Terjadi keheningan selama sekian detik sebelum akhirnya Rolan memahami ke mana arah pertanyaan Raye. Dan ia pun berdecak sembari menjentik kening Raye tanpa segan.

"Aduh!" ringis Raye seraya mengusap bekas sentilan Rolan di dahinya.

"Saya nggak heran kenapa waktu itu kamu ngambil foto saya diam-diam. Pikiran kamu aja sekotor ini."

Raye mencebik kesal. Sudah tak peduli lagi jika saat ini ia tengah berhadapan dengan dosennya sendiri. Lagipula, wajar saja jika ia berpikiran yang tidak-tidak, bukan? Seantero kampus juga tahu jika Rolan adalah pria lajang. Jadi, Raye pun sudah bisa memastikan jika pria itu tinggal sendirian.
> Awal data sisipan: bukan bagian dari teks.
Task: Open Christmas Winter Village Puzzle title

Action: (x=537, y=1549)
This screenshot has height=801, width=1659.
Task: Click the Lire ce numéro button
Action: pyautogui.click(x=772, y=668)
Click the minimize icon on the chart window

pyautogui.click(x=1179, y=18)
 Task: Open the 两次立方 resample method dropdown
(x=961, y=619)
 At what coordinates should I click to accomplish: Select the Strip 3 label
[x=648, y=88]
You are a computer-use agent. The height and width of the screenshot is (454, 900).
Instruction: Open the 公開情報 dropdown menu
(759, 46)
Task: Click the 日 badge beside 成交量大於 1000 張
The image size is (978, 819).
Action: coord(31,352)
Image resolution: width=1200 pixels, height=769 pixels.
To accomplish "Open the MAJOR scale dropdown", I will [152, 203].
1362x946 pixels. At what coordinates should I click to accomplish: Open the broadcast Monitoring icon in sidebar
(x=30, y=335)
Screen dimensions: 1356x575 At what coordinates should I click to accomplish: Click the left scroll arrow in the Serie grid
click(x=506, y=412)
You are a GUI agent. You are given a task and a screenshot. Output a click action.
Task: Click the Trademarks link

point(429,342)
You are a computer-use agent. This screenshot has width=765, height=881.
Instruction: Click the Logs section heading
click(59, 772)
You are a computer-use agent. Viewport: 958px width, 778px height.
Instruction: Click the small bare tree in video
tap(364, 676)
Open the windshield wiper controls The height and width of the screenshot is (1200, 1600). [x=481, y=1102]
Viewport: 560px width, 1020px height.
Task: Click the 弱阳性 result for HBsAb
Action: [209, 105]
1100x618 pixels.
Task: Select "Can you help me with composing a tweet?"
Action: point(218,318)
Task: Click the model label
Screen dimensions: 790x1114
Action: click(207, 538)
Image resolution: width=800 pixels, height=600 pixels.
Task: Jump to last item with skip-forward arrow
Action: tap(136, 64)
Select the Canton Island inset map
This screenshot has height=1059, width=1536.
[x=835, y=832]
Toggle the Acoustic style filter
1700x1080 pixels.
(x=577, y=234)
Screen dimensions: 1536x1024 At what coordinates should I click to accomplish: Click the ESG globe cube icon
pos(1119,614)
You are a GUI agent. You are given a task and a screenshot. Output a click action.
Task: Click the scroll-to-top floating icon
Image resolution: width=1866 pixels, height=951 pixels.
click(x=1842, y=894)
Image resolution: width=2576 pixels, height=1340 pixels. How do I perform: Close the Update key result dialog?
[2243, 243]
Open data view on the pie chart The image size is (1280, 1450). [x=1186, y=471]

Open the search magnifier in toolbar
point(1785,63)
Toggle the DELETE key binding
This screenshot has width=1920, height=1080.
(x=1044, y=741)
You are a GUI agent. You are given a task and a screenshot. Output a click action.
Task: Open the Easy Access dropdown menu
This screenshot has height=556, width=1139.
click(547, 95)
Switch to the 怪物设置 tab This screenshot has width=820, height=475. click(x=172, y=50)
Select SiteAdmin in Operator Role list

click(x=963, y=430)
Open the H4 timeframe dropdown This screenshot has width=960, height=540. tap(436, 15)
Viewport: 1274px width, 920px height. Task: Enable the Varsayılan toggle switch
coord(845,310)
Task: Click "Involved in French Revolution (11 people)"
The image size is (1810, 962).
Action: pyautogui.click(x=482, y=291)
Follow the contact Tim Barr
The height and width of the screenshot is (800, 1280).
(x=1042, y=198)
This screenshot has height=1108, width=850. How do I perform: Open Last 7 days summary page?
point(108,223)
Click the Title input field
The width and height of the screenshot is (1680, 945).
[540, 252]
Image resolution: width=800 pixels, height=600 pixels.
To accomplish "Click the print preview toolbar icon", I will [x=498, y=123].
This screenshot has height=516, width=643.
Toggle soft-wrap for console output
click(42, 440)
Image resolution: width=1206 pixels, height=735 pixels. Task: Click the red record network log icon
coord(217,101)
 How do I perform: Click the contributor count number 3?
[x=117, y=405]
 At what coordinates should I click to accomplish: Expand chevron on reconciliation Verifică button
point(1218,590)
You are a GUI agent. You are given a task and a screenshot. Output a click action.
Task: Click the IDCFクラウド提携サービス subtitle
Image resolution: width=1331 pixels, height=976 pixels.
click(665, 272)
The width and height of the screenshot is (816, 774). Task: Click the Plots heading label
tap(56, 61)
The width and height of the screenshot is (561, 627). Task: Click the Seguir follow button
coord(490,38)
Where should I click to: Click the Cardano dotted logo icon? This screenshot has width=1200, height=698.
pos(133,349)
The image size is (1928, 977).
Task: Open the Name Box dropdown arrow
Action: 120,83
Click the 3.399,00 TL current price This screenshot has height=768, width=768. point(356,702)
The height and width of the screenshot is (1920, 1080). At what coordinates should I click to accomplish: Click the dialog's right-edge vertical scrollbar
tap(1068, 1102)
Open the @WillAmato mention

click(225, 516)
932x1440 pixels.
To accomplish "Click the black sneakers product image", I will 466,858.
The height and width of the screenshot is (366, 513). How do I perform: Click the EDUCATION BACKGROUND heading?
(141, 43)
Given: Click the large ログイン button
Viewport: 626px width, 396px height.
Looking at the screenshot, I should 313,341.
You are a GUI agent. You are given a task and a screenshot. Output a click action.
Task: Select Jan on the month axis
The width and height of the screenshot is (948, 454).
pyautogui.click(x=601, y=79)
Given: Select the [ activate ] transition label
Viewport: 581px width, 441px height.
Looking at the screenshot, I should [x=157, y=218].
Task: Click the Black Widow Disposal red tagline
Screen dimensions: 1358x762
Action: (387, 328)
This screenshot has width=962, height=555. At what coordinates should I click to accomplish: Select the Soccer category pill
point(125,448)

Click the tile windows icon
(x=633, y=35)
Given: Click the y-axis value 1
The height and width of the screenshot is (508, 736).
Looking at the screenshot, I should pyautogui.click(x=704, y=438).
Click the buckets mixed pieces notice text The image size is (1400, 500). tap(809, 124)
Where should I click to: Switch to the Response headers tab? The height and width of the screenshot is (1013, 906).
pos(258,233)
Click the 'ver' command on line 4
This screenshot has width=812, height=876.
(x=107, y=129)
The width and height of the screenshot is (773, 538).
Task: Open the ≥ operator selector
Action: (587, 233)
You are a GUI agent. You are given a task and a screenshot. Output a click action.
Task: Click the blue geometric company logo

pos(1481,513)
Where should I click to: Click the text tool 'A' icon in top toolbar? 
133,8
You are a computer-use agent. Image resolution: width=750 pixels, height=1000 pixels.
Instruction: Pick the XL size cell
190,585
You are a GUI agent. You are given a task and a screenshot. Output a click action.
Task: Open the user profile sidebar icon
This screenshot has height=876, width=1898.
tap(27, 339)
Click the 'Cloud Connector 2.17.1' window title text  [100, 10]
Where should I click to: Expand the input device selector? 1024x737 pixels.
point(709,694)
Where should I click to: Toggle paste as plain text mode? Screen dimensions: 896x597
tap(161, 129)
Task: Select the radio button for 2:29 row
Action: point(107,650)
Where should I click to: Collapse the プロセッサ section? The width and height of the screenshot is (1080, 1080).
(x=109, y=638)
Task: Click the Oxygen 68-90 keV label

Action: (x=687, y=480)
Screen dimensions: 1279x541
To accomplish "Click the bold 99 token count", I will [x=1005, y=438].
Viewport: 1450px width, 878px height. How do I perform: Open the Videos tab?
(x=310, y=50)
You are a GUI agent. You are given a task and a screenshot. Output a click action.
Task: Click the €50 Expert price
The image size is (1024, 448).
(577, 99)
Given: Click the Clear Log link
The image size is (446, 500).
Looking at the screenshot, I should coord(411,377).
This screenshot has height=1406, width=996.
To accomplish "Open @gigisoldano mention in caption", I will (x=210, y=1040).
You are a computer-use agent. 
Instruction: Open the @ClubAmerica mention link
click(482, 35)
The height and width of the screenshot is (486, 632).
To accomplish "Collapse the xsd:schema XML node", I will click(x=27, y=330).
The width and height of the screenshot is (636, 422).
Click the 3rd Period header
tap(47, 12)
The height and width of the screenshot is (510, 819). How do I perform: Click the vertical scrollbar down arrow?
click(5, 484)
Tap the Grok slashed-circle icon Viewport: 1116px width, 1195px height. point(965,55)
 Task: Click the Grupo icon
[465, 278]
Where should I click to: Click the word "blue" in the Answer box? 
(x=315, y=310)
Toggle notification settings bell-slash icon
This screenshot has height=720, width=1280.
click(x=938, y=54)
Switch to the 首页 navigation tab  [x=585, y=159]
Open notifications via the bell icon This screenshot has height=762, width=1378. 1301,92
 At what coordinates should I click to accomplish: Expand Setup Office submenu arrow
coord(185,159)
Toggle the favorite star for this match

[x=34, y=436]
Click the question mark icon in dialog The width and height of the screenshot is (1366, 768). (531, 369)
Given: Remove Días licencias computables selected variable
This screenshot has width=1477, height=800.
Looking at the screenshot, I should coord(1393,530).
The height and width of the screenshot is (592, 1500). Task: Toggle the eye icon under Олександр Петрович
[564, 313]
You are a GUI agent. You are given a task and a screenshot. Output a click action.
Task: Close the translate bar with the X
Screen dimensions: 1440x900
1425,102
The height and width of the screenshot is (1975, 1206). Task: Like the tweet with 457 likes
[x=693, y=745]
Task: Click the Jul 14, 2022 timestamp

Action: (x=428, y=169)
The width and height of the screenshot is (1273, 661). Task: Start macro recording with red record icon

"Saya ngajak kamu ke sini karena saya butuh bantuan kamu untuk beres-beres apartemen saya. Saya baru pindah hari ini. Jadi, hapus pikiran kotor kamu itu," jelas Rolan sembari menggeleng-gelengkan kepalanya.

Lalu, Rolan kembali menyuruhnya masuk dan untuk kali ini Raye langsung menurutinya. Namun, begitu Rolan menutup pintu apartemennya, Raye langsung dipenuhi penyesalan.

•••

Hayooo.. Raye nyesel karena apa, tuh?😝

Btw, belakangan ini aku jarang banget buka wattpad, guys. Jadi, maaf banget ya kalo belom bisa balesin komen kalian, tapi aku tetep baca kok lewat email. Tapi tetep kudu sering-sering komen yak. Bikin tambah semangat soalnya😘

Kalo kalian mau ngobrol sama aku, tentang apa pun itu, boleh banget kok DM aku di instagram. Atau chat aku aja lewat telegram. Username-nya: rorapo. Aku lebih sering aktif di dua sosmed itu soalnya.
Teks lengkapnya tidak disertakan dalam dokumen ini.